Given exercise: Rewrite the items from the line containing "Click contact 连老师 in 三明学院 row" through the line containing "pyautogui.click(x=314, y=13)", putting "capture" in place of "screenshot" and keeping everything else the same.

** Start Extracted information **

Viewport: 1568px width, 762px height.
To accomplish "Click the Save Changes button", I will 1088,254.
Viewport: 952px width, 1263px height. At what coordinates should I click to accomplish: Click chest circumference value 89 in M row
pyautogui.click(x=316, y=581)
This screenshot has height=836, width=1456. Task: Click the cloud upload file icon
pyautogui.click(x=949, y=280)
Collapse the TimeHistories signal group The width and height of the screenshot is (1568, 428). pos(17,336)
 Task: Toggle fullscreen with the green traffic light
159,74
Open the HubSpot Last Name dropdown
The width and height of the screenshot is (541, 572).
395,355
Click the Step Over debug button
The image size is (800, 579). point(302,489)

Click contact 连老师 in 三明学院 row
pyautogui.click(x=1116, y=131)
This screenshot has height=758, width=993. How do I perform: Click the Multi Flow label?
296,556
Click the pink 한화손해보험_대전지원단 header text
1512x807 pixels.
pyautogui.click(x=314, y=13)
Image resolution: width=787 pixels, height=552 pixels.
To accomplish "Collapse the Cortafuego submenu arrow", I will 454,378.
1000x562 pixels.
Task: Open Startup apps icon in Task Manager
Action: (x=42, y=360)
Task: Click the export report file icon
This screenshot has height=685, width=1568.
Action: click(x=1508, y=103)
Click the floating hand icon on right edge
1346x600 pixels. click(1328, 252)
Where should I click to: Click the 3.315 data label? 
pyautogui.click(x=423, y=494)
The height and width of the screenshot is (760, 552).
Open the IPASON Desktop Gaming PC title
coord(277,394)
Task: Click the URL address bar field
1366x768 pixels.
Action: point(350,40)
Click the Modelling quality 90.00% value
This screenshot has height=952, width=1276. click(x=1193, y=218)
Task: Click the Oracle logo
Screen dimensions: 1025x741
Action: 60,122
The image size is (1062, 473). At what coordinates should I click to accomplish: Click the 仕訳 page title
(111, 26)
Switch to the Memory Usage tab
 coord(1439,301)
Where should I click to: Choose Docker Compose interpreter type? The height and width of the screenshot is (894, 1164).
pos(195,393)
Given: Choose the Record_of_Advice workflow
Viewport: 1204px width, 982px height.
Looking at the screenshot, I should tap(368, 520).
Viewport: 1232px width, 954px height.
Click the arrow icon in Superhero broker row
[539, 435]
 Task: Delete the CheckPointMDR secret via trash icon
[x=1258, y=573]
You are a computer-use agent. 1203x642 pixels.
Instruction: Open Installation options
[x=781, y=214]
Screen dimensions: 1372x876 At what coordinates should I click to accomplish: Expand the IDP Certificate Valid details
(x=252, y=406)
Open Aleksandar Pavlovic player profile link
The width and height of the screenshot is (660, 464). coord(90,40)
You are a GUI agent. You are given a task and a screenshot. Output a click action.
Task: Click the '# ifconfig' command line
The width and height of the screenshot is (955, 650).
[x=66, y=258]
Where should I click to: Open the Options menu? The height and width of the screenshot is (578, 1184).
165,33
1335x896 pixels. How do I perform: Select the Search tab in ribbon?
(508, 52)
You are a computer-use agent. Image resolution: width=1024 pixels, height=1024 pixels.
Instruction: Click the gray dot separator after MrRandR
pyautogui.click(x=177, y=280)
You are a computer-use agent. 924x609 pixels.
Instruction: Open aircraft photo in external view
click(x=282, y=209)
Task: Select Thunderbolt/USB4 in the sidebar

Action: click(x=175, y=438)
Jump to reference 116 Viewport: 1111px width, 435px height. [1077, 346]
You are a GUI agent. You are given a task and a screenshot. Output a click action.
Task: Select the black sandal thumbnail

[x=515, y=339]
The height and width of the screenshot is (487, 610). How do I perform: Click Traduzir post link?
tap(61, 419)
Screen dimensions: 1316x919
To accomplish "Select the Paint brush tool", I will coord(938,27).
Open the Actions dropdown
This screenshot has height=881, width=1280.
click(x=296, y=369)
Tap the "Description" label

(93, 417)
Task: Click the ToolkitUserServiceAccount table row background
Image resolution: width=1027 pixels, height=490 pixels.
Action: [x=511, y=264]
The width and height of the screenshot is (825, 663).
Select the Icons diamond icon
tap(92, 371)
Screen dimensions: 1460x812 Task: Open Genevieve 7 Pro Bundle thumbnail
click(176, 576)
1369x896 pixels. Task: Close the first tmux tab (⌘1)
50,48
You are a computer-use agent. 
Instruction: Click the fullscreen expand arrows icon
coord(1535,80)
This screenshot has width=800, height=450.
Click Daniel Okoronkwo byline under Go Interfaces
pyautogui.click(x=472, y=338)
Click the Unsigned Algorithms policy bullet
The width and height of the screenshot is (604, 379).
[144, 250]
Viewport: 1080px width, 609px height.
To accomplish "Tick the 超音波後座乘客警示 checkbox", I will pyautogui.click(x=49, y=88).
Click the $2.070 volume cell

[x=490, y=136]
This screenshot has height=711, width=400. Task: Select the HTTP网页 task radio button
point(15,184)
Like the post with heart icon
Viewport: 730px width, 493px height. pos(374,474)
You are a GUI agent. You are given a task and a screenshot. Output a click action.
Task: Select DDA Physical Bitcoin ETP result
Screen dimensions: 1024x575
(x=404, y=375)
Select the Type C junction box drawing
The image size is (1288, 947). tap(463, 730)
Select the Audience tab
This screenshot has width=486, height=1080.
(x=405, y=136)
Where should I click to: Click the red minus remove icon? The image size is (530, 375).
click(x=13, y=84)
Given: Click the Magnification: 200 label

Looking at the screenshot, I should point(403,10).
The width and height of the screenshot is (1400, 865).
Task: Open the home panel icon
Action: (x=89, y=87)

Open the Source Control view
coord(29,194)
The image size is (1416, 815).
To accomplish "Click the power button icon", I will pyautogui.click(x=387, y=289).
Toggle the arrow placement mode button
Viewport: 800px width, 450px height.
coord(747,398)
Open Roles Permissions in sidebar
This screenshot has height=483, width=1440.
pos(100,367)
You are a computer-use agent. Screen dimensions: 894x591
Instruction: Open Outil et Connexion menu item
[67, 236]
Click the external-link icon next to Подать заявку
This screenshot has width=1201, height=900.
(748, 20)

** End Extracted information **

Result of the task:
Click contact 连老师 in 三明学院 row
pyautogui.click(x=1116, y=131)
This capture has height=758, width=993. How do I perform: Click the Multi Flow label?
296,556
Click the pink 한화손해보험_대전지원단 header text
1512x807 pixels.
pyautogui.click(x=314, y=13)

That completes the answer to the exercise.